**PASSAGE FOR REVIEW**
***
On February 22, I wondered aloud here about the brightest red Northern Cardinal I have ever seen. My family members had noticed the same thing; my wife even remarked that that Daddy Cardinal looked absolutely "neon." And I posted this picture, which doesn't quite do justice to how red he is, but gives some idea:
The anomaly is why a male Cardinal singing from a high perch would not have shed his breeding plumes for a drab winter coat to avoid being an easy target for a hawk. The answer is (as it is so often in all species) -- sex. The males are bright and red "to advertise what good mates they'd make." Here is what Jason Martin and Robyn Bailey wrote that explains why some, like the one in my backyard, are so brilliantly red:
"According to the 'Birds of North America Online,' brighter males have higher reproductive success, hold better territories, and offer more parental care. The intensity of a cardinal's redness is related to what he's been eating. So when females see a bright male, it's a signal that he's healthy and holds a good territory. . . .
"By responding to redness as a sign of a promising mate, females have encouraged the evolution of bright coloring in males. This process is called sexual selection, and it's an everyday example of a process that can lead to extraordinary creatures like the birds-of-paradise. At the same time, the female's muted colors provide her (and her nest) with a protective camouflage that the male lacks. Furthermore, cardinals tend to have higher survival rates, possibly because they don't endure the stress of migration. The oldest recorded cardinals lived to be at least 15 and a half years old (one recorded in Pennsylvania and another in Virginia)."
Fascinating. All I can say is that my most reddish of all Redbirds must have been in great demand among the females out there in the cedars just beyond my feeder. If the quality of my birdseed helped make him become glowingly red, he owes me much thanks and some nice songs.
***
[Stored items]
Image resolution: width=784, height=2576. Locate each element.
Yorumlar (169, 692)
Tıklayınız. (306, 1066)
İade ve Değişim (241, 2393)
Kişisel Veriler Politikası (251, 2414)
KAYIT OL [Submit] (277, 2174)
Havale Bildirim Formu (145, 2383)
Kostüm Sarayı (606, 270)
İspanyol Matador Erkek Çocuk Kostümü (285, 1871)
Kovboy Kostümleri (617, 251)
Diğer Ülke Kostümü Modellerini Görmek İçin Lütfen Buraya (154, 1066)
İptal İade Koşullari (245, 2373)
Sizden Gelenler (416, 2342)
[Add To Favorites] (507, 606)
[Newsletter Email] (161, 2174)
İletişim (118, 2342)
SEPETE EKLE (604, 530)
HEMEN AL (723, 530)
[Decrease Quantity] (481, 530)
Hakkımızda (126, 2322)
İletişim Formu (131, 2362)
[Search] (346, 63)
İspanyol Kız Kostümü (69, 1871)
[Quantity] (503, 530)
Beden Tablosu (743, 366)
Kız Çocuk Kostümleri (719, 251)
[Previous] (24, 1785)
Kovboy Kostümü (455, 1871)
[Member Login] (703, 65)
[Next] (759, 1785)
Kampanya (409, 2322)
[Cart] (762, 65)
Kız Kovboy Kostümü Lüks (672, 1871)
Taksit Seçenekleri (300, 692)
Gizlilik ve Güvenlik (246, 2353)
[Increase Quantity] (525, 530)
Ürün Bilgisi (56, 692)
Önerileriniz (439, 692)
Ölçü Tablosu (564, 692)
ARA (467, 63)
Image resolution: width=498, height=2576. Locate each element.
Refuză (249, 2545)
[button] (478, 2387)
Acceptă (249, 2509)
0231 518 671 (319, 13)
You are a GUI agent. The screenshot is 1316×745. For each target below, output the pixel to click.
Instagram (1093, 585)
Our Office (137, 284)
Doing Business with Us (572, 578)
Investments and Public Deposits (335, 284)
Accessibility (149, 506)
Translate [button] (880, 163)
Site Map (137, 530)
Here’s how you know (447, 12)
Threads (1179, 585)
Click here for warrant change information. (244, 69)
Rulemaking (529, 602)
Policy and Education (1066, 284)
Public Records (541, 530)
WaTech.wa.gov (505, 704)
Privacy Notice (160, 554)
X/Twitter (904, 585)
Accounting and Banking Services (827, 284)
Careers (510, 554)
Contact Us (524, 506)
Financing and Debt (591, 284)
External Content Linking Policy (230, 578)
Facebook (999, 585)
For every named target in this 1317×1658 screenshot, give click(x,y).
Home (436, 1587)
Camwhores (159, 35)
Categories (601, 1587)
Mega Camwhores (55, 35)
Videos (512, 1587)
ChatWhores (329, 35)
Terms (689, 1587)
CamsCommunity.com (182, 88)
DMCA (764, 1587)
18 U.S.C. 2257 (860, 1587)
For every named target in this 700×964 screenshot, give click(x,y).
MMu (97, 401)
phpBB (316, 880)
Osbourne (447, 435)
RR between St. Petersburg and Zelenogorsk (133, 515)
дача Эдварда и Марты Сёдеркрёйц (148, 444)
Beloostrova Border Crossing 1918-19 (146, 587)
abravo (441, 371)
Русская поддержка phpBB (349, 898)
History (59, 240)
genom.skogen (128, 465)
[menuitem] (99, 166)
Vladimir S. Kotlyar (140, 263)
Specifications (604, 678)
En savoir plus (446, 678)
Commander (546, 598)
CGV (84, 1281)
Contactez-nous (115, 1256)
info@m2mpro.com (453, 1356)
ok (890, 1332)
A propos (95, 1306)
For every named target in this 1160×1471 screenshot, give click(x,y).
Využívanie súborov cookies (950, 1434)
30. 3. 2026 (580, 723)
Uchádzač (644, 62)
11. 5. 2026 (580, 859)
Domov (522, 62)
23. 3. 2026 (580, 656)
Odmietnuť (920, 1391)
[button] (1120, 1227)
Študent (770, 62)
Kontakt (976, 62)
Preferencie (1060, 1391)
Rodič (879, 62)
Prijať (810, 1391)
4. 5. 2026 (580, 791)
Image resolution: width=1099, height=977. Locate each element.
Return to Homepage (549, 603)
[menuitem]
***
**EXERCISE**
In the post about the bright red cardinal, what is the intensity of a male cardinal's redness said to be related to? None of the data is needed for the task.

**ANSWER SPACE**
What he has been eating.